- [ACTIVITY]:
Continue the blog post about the country mechanic who remembered the family's news, starting right after its last sentence.

- [PAGE EXTRACT]:

——————————

Thursday, April 12, 2012

It's So Late At Night I Can *Not* Come Up With A Fancy, Cute, or Quirky Title For This Post

(Stick with me...this isn't all a rant.  I promise.)

So...all these trials and all these ups and downs and all of these changes...what with the health issues and the job issues and the leaving - but not quite leaving yet - our home of the past seven (has it really been seven since we moved back to Virginia?) years...have really been frustrating in that...well...wow...we've really had a glimpse into on whose lives we've made an impact...or...um...apparently *haven't*.    (The answer to that is:  Not. Many.)  Or at least enough of an impact that some folks would take even a minute to respond to an e-mail update even if they didn't have the time or energy to contact us otherwise. Honestly, it's not just frustrating...it's downright sad.  Disheartening.  Demoralizing, even.

Mark drove down to Virginia a couple of weekends ago to take care of just a couple of things at the house.  And in that time, one of his errands involved some work on his car - which he would only entrust to "our" (cheap) country mechanic.  The fascinating thing was that, though we've not seen him since December when my van needed some repairs, the man remembered our entire story.  He asked Mark how long he was in town, whether he knew yet when he was moving, or to where...  What fascinated us was that this is a man we see - if we're having a "good" year - only a couple of times a year for state inspections.  (Though, honestly, we've been seeing him way more regularly than that the past year or so.)  But he remembered what we'd told him.  Months ago!

That shouldn't be so fascinating... I mean, I wouldn't expect it of him.  But it shouldn't seem so extraordinary, either.  But the contrast between our experience with this gentleman and our experience with other people is what was so striking!  It's been so odd to share our circumstances and send e-mail updates, etc. and have people we've seen more regularly for years not be able to retain the information.  Honestly, it's been a bit bizarre!  How strange to think that some people - a whole group of them! - can't recall what we've shared about our lives, yet our mechanic can!

I shouldn't speak for other people's hearts or minds or motives.  And when it comes down to it, I have no idea why so many people aren't retaining pertinent details of our lives.  And when it comes down to it, I have no idea why so many people have not replied to e-mails (though now it would be because I've just stopped bothering to send the e-mails at all...) or why so many people have not done anything on their end to attempt to maintain contact these many months.  And when it comes down to it, I have no idea why other people haven't attempted to be in better contact when we're in closer proximity to some of them, at least for a short time.  I just don't know!

I've made assumptions...we've made assumptions...and I guess that's wrong of me...of us.  But we have assumed, for right or for wrong, that we simply never meant enough to any of those people for them to take the time - or to make the time - even to hit "reply" when they read their e-mail.  Though we adults, at least, understand that to some extent - the "keeping up with people" takes mental and emotional energy, and we've not had a lot of that.  But the whole thing where people can't even remember what we've told them?  That strikes us as they just weren't even paying attention when we spoke.  Like we just didn't matter enough for them to really listen to us.  And it's enough people that we're kind of shaking our heads and asking ourselves what on earth did we do wrong?  (Because we're the kind of people who generally assume *we* must have messed up along the way - well, three out of four of us are, anyway.)  But whatever we did *wrong*...at least we - apparently - did it "right" with our old country mechanic!

——————————

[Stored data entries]
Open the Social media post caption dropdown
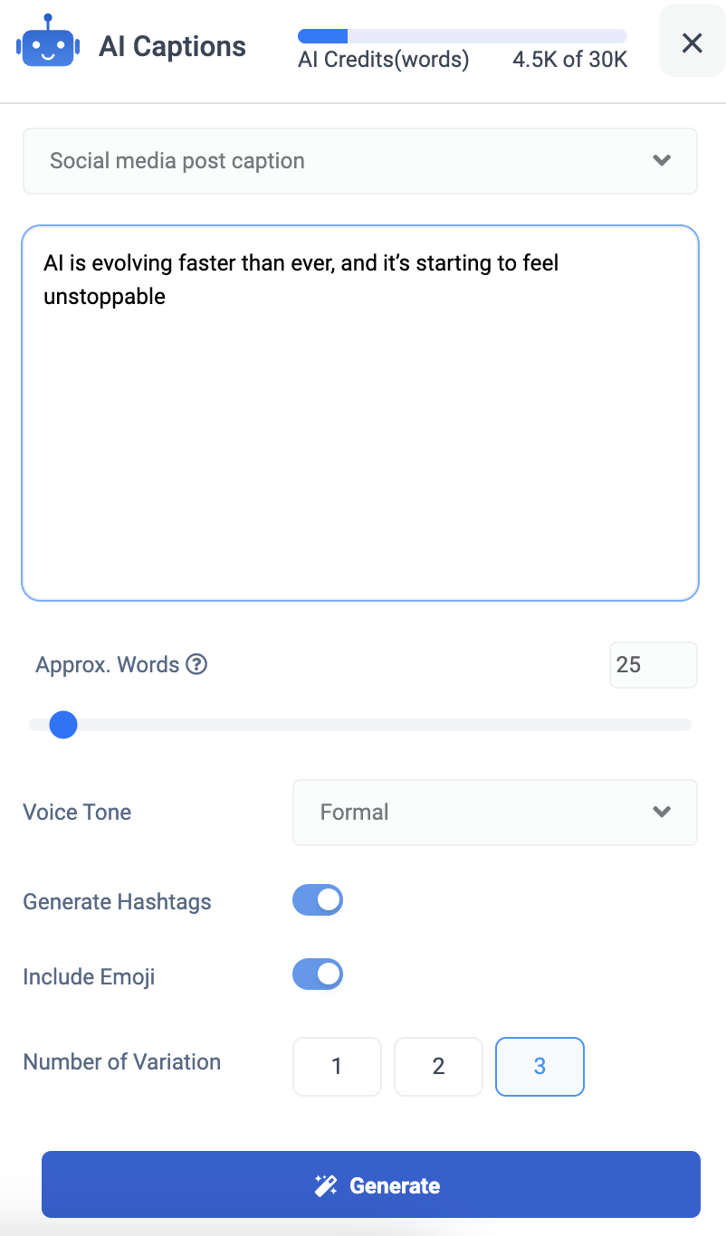Image resolution: width=726 pixels, height=1236 pixels. click(360, 161)
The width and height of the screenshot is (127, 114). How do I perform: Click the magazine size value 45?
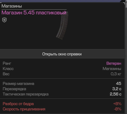119,84

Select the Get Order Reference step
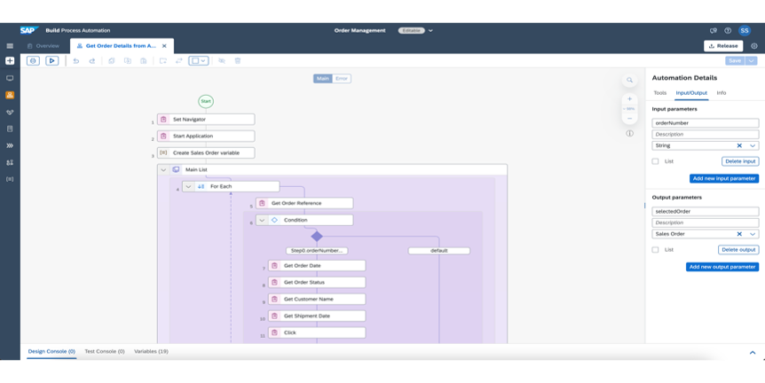pyautogui.click(x=304, y=203)
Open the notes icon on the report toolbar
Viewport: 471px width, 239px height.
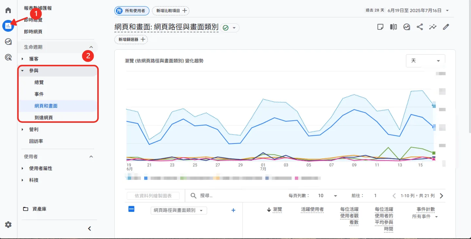tap(380, 27)
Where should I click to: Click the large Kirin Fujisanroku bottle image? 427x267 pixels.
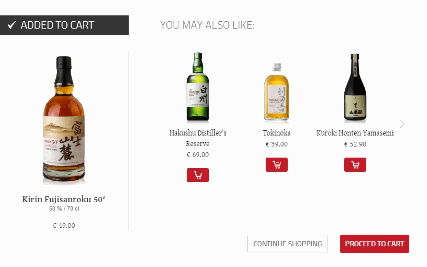(64, 120)
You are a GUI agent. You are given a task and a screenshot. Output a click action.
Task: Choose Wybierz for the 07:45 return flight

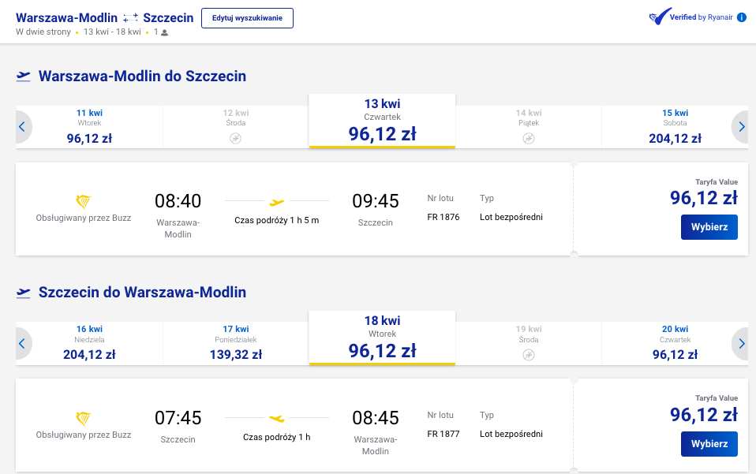tap(709, 444)
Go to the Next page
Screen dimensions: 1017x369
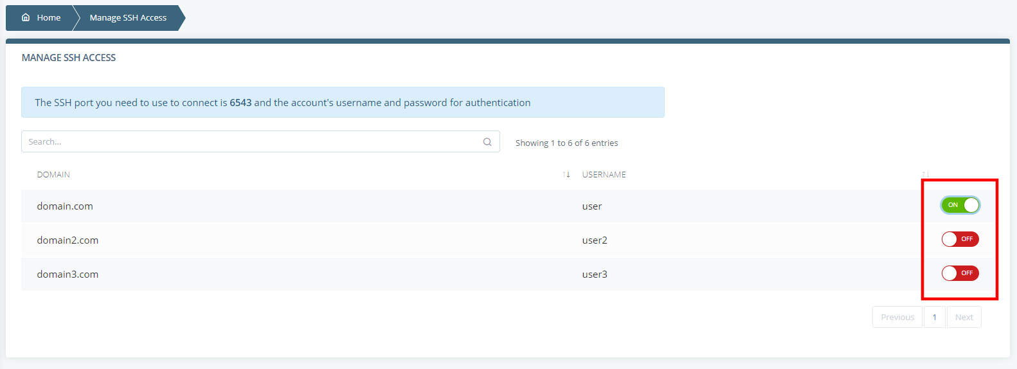tap(964, 317)
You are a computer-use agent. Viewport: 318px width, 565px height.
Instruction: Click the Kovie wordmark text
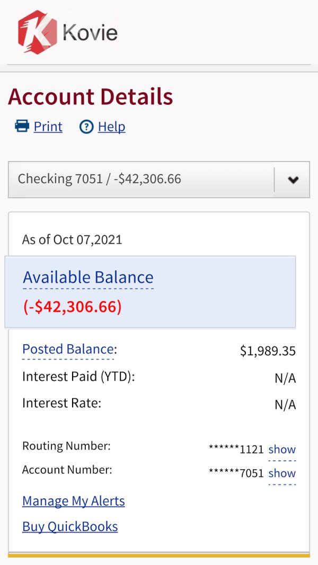(x=90, y=33)
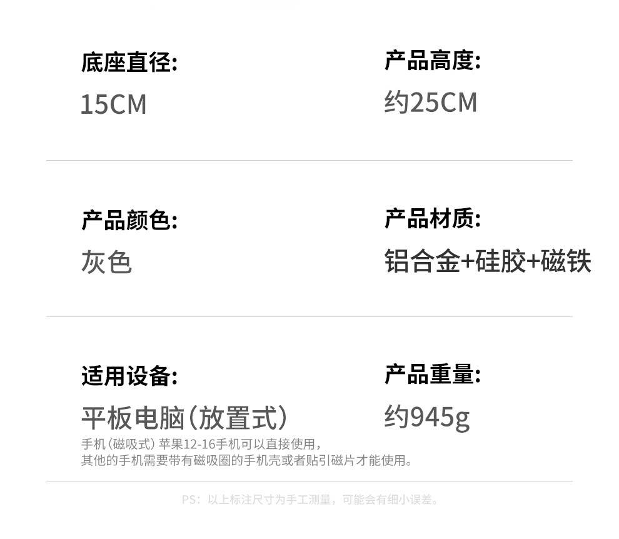The width and height of the screenshot is (619, 539).
Task: Click the PS measurement disclaimer text
Action: pyautogui.click(x=310, y=500)
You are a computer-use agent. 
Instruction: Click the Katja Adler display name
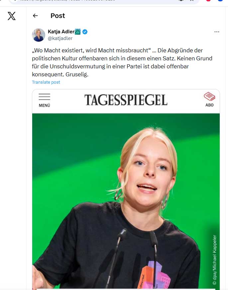61,32
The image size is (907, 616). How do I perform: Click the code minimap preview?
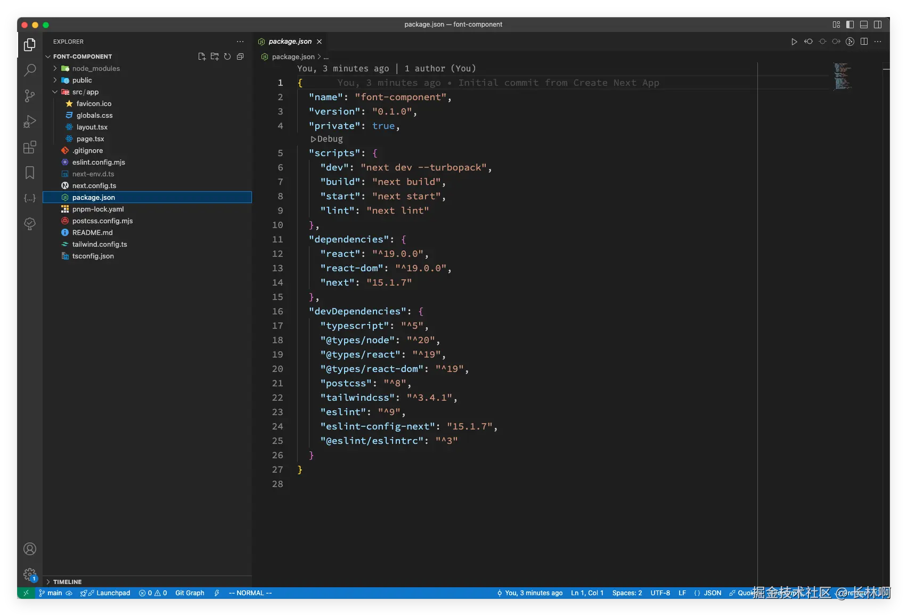[x=843, y=76]
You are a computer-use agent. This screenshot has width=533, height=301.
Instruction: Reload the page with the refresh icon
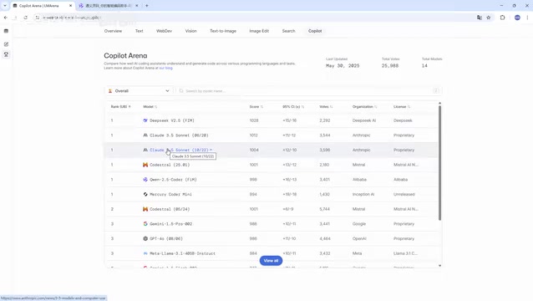[x=26, y=18]
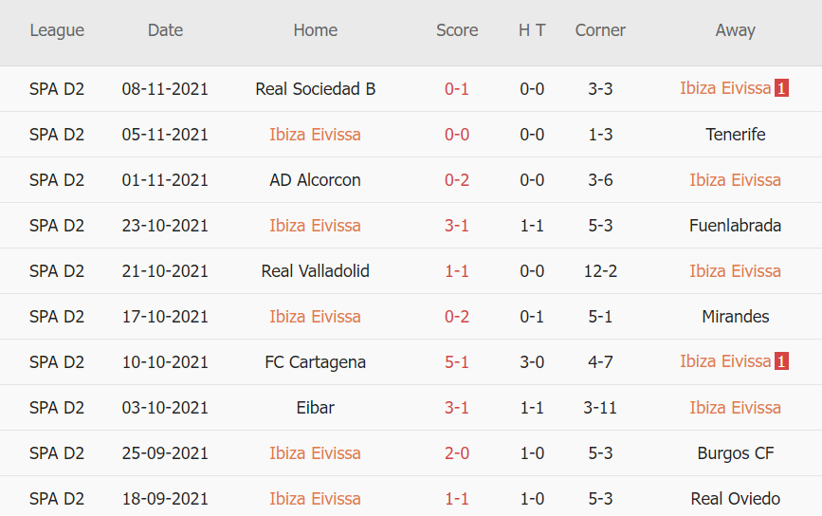The image size is (822, 516).
Task: Click the Score column header
Action: point(457,30)
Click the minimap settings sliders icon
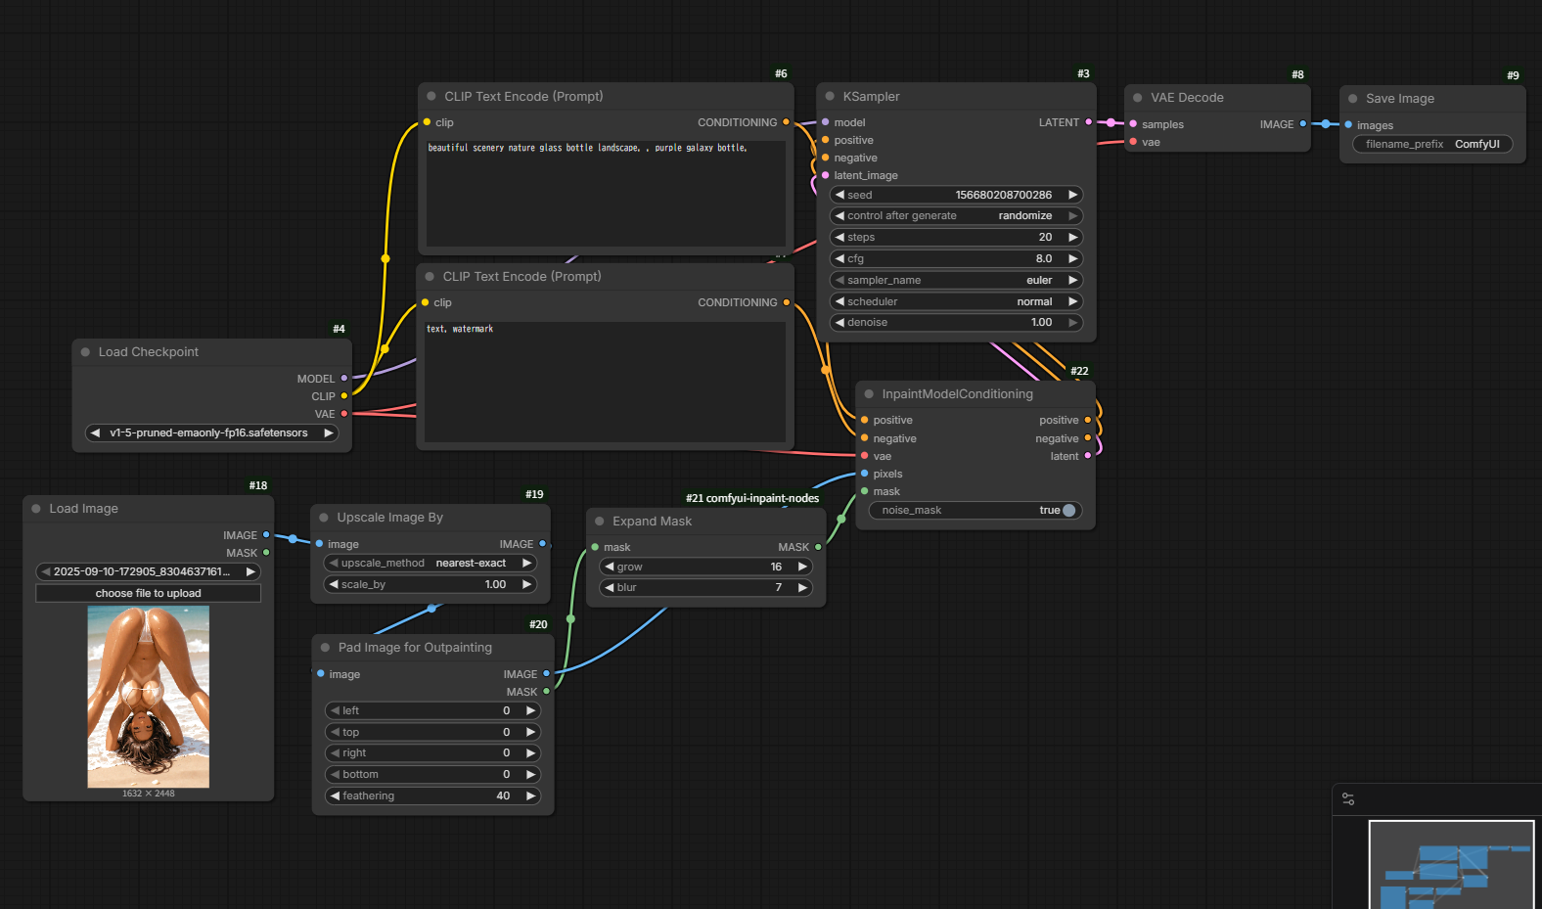The height and width of the screenshot is (909, 1542). click(x=1348, y=799)
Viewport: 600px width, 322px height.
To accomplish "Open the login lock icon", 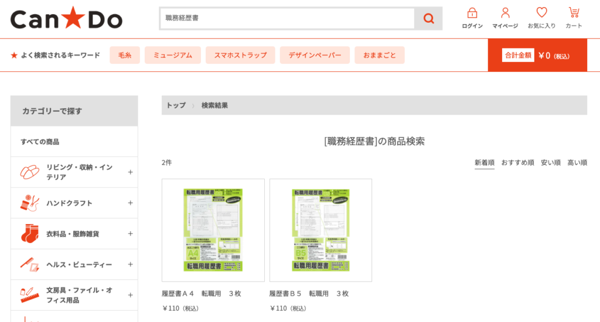I will tap(472, 13).
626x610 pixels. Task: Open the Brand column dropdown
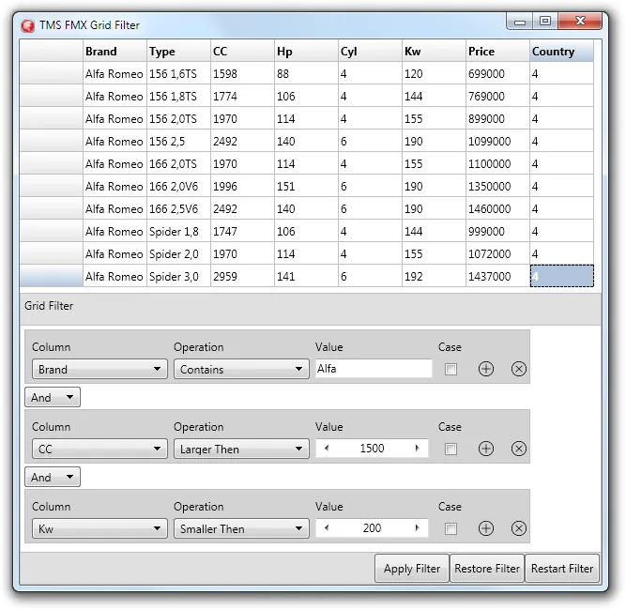click(x=99, y=369)
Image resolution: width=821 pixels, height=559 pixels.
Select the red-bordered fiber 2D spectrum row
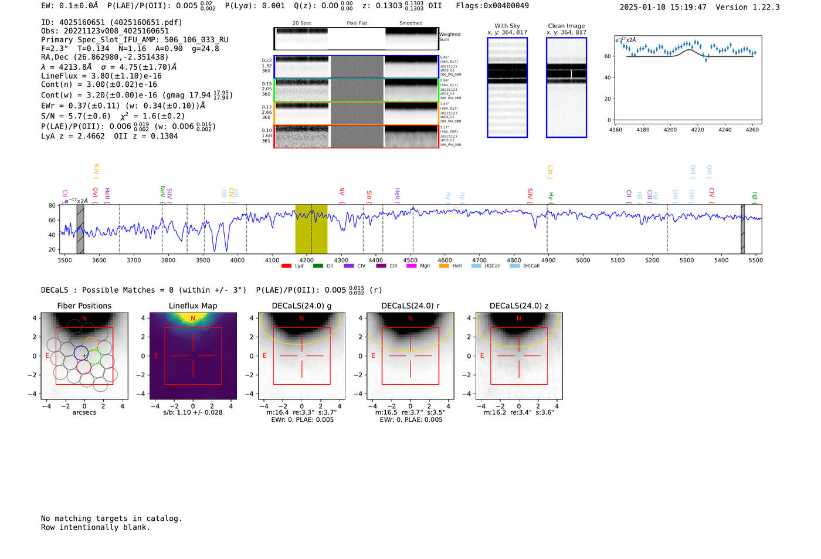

——————————

- [RESPONSE FOR THIS EXERCISE]:
But...the kind of cool thing - for me, anyway - has been some of the relationships that have grown  even in all of our mess.  I don't think any were friendships I expected to be nurturing during this time - mostly because before I started spending so much time *horizontal*, I expected to spend a lot less time attached to the computer.  But they've been Godsends, to be sure!  Though most of the friendships have been online - most of them also began, at some point in time, with actual "in real time" friendships or acquaintances.  

The one relationship that neither started online nor has been primarily maintained online has been that of my sister-in-law.  Truth be told, if we end up having to leave Maryland, she will be one of the reasons it will be hardest (for me) to leave.  Sure, there's the phone (but I'm not a phone person, really) and e-mail and internet and maybe, just maybe, we won't have to go as far as Florida or Maine...but there's something comforting about knowing someone's just a half hour away even if you don't get to see them perhaps as often as you might enjoy...

Then there's a friendship that, oddly enough, *began* online but then became "in real life" and has ebbed and flowed and been a mainstay for (gosh!) 9 years now...which is kind of a record for me.  (See, I said I understand not having the energy to maintain relationships.)  I met my best friend in an online forum for Christian women when our girls were just babies.  We realized we lived close, our girls were close in age (*really* close!  Moo and her best buddy are only 19 days apart!), and besides being Christians, we were both planning to homeschool.  And then in about 6 months, we moved away (to Maryland - the first time)!  Though I haven't had a lot of energy for phone conversations lately, it's been such a blessing that our *girls* are carrying on the torch and making phone calls and making plans for how they can stay in touch better.  But it's such a blessing to know I can pick up the phone at any time and pick up with this one friend right where we left off.  

Ans then there are the friendships that have blossomed a bit from far away...just because of this little box.  I've had the chance to get to know one lady from our college days who I didn't really know much at all.  We have so little in common as far as lifestyles, etc. (Guess whose is most exciting? (Hint: not. mine.)  I've enjoyed many foreign countries vicariously through her!)  But she's just one of the kindest people you could ever meet and deep down I think we may just be kindred spirits in a lot of ways.  I'm just so grateful for her regular encouragement on Facebook!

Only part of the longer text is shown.